**Trecho da página**
Redes sociais, livros e até novos
partidos mobilizam os jovens conservadores. Mas o PSDB não representava a
social-democracia?
por Willian Vieira, em
CartaCapital
Ser de direita parece algum tipo
de peste”, filosofa a gaúcha Cibele Baginski, líder do grupo de jovens
responsável pela façanha simbólica de refundar a Aliança Renovadora Nacional,
partido que deu apoio à ditadura e agora ressurge das cinzas, ao menos no nome
e na ideologia. “Meu bom senso diz que estar nessa posição política pode ajudar
mais as pessoas e tornar a sociedade melhor.”
Apesar de premiada com uma bolsa
do ProUni (programa federal criado por Lula que ampliou o acesso à
universidade), a estudante de direito de 23 anos e piercing no lábio prega a
redução do Estado e a “abolição de quaisquer sistemas de cotas” ou “condições
especiais” e se diz pronta a atender aos anseios de “muitas pessoas que estavam
sem voz, como eu”.
De sua pena saíram as pérolas do
estatuto e do programa impressos no Diário Oficial da União, como a “luta
contra a comunização da sociedade” e o retorno das aulas de educação moral e
cívica. “Creio que, ao permitir a divergência de opinião, a Arena vá trazer um
novo horizonte para a democracia no País”, diz. Agora só faltam as 491 mil
assinaturas para obter o registro partidário e poder disputar eleições.
Menos pela representatividade e
mais pela escolha infeliz, a estudante surgiu como o retrato da nova direita.
“É surpreendente fundar um partido com esse nome, já que a Arena foi formada
por correligionários da UDN e do PSD que participaram da conspiração para depor
João Goulart”, diz Lucia Grinsberg.

**Tarefa a realizar**
Segundo o trecho da página, quantas assinaturas ainda faltam para que a Arena obtenha o registro partidário?

Registros de uma fonte de dados:
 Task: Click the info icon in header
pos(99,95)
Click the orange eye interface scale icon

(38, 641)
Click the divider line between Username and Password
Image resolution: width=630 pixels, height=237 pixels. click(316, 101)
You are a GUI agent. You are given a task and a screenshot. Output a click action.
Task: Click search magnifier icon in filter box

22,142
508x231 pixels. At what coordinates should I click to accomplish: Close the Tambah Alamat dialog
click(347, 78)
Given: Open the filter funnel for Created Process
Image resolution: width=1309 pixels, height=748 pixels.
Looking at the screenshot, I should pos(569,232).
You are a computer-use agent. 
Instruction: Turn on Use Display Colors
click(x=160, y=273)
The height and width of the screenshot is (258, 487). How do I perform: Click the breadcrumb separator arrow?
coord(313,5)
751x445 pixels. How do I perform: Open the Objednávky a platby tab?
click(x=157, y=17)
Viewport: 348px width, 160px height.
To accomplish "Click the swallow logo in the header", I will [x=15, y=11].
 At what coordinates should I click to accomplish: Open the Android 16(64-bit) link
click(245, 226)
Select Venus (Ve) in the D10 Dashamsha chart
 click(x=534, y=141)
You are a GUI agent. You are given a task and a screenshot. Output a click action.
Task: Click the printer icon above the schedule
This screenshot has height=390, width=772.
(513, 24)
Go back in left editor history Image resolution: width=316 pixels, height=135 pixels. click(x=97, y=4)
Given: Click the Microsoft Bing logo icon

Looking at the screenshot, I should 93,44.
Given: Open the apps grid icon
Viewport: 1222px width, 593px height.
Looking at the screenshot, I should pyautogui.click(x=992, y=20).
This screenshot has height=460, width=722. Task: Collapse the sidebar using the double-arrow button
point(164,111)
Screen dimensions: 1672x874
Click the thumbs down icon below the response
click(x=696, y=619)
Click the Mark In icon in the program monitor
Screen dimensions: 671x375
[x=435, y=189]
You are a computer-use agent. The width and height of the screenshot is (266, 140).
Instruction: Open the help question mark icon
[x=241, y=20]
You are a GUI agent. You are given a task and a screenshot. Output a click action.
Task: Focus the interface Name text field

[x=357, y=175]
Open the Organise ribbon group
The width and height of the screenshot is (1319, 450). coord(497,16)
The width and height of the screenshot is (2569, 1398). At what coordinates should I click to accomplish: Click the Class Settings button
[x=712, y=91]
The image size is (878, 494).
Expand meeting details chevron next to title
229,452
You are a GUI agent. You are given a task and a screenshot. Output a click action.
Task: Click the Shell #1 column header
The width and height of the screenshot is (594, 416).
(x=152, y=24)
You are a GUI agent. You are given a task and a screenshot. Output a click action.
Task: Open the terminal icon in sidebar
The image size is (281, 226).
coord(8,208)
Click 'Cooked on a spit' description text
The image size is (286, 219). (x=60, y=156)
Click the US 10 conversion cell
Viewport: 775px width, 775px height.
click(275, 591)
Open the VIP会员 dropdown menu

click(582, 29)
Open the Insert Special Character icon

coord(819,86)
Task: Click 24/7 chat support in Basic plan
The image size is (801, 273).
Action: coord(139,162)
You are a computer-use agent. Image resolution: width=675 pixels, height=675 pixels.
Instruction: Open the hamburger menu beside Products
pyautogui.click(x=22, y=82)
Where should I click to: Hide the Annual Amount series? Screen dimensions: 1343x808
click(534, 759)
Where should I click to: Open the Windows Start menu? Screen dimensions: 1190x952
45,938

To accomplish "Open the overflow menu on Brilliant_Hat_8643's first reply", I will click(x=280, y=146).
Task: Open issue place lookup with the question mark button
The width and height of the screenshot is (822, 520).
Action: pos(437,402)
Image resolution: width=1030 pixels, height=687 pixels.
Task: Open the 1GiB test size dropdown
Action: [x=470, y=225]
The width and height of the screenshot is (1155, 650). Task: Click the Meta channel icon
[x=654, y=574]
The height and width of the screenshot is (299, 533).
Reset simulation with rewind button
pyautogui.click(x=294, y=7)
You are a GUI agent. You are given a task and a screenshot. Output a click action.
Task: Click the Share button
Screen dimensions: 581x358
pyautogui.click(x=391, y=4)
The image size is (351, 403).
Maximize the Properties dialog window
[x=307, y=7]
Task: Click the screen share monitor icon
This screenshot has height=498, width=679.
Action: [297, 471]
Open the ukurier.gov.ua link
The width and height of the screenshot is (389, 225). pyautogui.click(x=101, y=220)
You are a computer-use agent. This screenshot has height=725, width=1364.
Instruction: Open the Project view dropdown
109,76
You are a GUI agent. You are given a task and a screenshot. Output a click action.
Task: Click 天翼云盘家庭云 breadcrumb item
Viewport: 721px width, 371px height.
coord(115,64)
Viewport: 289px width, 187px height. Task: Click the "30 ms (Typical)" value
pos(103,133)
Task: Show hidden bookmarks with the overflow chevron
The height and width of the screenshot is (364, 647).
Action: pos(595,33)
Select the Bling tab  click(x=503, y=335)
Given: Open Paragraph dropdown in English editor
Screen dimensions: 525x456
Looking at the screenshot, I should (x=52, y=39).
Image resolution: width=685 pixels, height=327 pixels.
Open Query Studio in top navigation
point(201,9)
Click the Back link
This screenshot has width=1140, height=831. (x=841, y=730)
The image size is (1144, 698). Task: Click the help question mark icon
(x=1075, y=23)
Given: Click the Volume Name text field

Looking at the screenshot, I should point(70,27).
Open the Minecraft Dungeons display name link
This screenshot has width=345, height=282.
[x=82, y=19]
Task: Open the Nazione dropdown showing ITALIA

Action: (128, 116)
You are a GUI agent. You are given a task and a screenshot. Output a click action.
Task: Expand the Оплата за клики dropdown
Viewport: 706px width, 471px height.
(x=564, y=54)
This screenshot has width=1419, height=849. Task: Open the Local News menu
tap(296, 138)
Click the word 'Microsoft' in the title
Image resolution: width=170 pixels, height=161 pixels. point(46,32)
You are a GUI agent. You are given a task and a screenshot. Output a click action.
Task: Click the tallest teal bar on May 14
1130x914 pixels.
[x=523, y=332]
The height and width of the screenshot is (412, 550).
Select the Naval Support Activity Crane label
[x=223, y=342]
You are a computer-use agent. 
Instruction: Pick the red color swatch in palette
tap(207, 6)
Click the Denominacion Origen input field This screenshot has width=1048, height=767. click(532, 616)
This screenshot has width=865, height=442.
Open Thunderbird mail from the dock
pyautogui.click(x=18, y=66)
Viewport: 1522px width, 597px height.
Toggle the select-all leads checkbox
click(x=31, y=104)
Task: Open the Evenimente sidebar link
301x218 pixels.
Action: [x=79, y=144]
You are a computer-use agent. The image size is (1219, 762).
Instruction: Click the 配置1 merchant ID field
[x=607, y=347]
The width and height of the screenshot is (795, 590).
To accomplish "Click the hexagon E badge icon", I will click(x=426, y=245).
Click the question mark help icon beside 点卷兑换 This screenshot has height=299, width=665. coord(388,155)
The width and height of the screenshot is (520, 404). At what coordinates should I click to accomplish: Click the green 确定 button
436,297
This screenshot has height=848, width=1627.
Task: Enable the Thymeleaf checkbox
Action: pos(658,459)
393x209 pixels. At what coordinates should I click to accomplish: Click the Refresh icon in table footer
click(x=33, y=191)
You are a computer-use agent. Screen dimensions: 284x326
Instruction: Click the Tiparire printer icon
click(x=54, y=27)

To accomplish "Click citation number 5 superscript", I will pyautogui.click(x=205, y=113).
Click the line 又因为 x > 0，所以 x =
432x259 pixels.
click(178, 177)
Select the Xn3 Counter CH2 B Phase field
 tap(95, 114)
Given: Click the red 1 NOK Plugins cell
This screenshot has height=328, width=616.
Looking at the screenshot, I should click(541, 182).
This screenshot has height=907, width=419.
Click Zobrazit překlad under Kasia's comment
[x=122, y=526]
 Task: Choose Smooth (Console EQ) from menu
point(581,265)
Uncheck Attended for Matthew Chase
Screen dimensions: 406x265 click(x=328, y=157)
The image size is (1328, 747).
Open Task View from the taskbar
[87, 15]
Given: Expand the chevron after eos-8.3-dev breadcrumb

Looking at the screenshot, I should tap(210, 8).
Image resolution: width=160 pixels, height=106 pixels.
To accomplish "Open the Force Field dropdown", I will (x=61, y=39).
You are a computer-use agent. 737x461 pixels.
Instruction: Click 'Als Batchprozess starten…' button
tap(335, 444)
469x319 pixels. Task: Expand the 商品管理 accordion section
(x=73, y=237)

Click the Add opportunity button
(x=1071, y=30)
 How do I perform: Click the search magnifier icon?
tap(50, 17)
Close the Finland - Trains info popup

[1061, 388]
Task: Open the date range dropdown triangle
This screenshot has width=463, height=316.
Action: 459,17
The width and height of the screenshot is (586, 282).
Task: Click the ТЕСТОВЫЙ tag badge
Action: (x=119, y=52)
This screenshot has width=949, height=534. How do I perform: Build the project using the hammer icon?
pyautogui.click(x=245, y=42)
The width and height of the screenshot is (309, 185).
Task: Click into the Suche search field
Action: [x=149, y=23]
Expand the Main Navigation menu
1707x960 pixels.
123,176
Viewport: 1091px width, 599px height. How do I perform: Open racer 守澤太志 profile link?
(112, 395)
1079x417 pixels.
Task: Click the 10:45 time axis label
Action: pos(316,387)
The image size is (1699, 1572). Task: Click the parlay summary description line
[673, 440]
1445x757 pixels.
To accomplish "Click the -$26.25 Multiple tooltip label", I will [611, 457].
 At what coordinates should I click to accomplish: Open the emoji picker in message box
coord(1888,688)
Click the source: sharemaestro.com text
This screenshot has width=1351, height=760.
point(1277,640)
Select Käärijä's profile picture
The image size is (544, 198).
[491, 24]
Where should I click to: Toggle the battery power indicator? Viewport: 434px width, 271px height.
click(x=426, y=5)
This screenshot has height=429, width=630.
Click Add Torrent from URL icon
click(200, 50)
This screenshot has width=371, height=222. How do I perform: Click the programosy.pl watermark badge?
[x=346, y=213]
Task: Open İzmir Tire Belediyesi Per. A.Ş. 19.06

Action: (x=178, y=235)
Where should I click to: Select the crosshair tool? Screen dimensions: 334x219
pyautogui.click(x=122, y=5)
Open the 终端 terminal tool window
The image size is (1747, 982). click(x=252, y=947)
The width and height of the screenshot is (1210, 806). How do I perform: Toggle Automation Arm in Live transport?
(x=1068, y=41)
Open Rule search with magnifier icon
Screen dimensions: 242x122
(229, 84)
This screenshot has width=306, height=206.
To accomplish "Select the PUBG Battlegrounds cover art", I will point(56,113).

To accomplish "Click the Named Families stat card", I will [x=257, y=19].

**Solução do exercício**
Faltam 491 mil assinaturas.